**The task:** In the text about the Revue d'Action française, why was the journal nicknamed "the little gray"?

**Selected text:**
═══

= Revue d'Action française =

The Revue d'Action française, sometimes called the Revue d'AF or the little gray due to its gray cover, was the precursor to the L'Action française. It was a French biweekly journal founded by Henri Vaugeois and Maurice Pujo in 1899 on the first floor of the Café de Flore in the 6th arrondissement of Paris. It was directed solely by Henri Vaugeois. According to historian Laurent Joly, before its transformation into a daily newspaper, the biweekly served as a platform for an intellectual association to disseminate its directives. In April 1908, after a "monarchist subversion", it came under the direction of Charles Maurras and transitioned into a daily newspaper under the shorter title of L'Action française.

Initially, the journal's slogan was Henri Vaugeois's "Reaction first", but under the influence of Maurras and his Enquête sur la monarchie, the monthly became the organ of integral nationalism and advocated for a monarchical restoration.

The Revue d'Action française brought together many royalists, particularly those scattered after the failure of Count of Paris to ascend to the throne or restore the monarchy. It played a significant role in the Dreyfus Affair, being one of the primary proponents of anti-Dreyfusard, antisemitic, and revanchist ideologies; it became an influential bastion of nationalist right-wing politics at the end of the 19th century.

Historian Jacques Prévotat notes that the journal's founding coincided with a strategy of building momentum, which eventually led to the establishment of the Action française league in 1905 and its regional sections between 1907 and 1908. During the Dreyfus Affair, the journal was instrumental in disseminating arguments, publishing technical studies as weapons "in the battle against Dreyfus".

═══

**Extracted information:**
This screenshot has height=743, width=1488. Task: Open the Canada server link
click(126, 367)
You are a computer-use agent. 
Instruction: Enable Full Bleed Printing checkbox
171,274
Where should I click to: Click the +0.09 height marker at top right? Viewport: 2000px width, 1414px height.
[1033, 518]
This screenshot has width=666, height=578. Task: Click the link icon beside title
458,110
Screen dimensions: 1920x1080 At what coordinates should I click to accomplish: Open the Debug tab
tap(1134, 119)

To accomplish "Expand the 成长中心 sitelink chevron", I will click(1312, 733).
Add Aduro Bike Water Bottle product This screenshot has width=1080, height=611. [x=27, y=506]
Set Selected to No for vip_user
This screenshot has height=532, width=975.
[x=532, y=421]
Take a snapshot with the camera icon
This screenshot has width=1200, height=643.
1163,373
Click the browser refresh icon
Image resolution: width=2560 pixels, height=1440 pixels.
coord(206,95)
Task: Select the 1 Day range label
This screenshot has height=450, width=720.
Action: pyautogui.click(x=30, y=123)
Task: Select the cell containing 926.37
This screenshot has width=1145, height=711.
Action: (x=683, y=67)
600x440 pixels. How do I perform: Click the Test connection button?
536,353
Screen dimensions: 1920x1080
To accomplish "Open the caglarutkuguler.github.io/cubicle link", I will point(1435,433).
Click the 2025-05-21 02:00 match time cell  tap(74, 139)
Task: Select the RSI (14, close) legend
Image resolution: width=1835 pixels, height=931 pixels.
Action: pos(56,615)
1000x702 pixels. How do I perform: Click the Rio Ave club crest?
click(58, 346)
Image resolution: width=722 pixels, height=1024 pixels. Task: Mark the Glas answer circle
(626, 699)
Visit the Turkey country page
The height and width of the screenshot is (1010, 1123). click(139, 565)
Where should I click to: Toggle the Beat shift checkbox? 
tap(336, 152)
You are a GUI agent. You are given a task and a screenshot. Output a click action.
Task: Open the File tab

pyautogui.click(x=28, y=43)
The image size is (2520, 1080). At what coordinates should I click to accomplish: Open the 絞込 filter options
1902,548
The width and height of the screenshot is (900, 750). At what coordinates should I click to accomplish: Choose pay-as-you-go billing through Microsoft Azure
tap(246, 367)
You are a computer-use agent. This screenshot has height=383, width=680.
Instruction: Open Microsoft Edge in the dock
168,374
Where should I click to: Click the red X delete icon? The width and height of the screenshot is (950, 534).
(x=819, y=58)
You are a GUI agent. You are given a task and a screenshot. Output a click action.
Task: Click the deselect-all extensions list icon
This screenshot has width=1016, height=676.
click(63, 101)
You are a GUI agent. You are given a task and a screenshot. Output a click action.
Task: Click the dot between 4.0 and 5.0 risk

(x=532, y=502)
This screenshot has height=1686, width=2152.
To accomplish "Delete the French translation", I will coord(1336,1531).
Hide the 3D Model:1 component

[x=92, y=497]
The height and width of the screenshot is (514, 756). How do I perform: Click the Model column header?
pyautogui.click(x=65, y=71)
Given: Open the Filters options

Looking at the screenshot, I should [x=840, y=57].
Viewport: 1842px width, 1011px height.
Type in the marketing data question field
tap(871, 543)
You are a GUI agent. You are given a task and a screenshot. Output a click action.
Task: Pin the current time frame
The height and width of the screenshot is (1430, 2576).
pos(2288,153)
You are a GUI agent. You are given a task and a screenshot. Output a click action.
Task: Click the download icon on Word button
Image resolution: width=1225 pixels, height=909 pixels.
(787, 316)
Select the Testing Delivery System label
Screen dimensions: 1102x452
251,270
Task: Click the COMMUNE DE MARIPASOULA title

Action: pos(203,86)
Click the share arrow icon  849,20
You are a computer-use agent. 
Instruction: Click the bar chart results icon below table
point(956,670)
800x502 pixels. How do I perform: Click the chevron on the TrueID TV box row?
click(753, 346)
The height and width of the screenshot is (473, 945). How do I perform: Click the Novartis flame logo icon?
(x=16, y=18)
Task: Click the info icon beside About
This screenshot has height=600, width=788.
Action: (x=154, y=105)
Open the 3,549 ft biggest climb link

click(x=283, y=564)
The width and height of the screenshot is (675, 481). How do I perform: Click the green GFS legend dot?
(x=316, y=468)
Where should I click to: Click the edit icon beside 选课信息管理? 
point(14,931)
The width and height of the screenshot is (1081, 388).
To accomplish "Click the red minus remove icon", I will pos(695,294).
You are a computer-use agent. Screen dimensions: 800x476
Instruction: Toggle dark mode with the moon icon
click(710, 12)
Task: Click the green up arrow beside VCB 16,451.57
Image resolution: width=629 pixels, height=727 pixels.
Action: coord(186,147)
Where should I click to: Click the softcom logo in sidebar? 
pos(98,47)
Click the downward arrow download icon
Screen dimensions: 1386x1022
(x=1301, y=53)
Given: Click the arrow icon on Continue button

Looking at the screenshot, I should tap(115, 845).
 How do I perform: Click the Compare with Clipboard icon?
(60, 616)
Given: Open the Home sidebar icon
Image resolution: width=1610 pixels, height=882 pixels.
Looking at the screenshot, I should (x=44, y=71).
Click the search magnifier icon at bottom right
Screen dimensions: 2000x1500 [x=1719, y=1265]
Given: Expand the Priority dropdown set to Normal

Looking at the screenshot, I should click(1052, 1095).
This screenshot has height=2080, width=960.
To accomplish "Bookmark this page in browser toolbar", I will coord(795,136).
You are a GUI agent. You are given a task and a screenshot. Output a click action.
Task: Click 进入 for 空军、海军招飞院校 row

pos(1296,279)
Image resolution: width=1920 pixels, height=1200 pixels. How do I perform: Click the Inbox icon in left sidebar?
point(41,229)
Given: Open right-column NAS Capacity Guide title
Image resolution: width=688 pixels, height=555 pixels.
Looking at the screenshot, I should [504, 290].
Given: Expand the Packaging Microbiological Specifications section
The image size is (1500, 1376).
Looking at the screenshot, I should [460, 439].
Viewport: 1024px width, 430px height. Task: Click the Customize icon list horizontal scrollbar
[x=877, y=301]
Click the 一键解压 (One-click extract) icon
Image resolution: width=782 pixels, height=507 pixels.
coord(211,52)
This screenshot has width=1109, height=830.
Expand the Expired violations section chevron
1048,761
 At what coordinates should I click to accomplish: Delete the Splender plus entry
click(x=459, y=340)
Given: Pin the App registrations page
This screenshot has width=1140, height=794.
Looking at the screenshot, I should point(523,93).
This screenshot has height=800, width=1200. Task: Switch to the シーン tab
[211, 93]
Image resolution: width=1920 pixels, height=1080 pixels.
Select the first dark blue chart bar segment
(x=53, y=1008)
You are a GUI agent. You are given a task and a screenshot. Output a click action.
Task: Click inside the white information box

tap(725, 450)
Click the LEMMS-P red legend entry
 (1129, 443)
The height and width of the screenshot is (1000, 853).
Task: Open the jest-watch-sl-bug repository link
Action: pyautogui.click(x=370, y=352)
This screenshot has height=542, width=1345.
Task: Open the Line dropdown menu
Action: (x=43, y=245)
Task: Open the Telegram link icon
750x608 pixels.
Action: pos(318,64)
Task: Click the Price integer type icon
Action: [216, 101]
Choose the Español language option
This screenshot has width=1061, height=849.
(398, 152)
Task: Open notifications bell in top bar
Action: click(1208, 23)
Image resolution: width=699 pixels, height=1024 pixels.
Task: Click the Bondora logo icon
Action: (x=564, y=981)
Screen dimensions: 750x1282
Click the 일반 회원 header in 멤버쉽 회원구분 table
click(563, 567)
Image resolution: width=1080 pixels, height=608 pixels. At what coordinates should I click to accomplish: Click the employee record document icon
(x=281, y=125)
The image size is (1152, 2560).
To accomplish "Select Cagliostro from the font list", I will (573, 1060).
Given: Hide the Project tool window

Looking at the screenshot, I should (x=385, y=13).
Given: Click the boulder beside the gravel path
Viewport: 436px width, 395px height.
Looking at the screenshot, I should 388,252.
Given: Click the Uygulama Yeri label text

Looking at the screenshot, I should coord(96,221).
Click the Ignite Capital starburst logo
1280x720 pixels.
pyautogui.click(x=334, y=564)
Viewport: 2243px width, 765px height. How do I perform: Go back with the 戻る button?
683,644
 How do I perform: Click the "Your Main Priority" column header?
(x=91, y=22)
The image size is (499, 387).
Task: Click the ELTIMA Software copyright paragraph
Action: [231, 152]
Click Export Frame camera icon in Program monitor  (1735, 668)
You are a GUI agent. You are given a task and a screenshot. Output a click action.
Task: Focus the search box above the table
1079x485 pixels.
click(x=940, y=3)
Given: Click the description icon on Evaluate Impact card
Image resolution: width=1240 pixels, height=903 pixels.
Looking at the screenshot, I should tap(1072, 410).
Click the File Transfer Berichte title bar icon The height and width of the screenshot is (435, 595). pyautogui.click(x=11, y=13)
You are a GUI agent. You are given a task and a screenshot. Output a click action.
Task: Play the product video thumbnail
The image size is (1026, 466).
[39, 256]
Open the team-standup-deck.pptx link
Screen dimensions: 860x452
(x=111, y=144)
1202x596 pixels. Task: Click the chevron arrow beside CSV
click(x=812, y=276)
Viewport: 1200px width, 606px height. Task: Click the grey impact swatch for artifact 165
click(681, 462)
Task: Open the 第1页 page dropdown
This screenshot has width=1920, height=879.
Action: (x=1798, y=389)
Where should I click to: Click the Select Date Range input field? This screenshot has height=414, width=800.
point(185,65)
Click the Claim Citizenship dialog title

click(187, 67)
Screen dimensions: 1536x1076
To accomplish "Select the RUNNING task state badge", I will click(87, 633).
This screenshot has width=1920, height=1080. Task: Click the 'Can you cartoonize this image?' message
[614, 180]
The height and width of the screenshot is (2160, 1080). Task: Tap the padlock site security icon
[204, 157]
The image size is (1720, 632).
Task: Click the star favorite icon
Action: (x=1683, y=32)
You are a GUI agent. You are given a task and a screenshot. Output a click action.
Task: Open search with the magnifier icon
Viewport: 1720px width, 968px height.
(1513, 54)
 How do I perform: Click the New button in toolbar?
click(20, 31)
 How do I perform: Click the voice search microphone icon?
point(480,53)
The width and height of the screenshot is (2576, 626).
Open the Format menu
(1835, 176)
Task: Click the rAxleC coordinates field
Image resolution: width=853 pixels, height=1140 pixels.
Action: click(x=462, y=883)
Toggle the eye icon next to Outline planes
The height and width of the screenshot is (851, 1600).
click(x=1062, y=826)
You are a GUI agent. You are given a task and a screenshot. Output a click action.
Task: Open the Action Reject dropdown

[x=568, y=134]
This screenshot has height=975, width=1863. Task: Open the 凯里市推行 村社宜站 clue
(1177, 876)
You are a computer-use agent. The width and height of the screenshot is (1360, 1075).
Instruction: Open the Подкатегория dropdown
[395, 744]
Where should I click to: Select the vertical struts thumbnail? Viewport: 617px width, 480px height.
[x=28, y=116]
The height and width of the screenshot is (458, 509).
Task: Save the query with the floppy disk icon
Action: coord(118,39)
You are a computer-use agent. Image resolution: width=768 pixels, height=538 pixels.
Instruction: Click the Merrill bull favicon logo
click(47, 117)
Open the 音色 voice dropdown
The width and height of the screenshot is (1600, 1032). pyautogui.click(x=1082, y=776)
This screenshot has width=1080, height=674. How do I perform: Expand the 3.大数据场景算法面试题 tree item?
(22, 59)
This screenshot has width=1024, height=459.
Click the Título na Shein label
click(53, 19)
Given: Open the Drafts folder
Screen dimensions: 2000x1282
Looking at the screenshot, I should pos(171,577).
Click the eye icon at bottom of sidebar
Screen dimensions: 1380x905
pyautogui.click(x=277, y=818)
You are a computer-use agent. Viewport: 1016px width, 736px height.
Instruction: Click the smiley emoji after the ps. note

═══

**Answer in full:** It was called that because of its gray cover.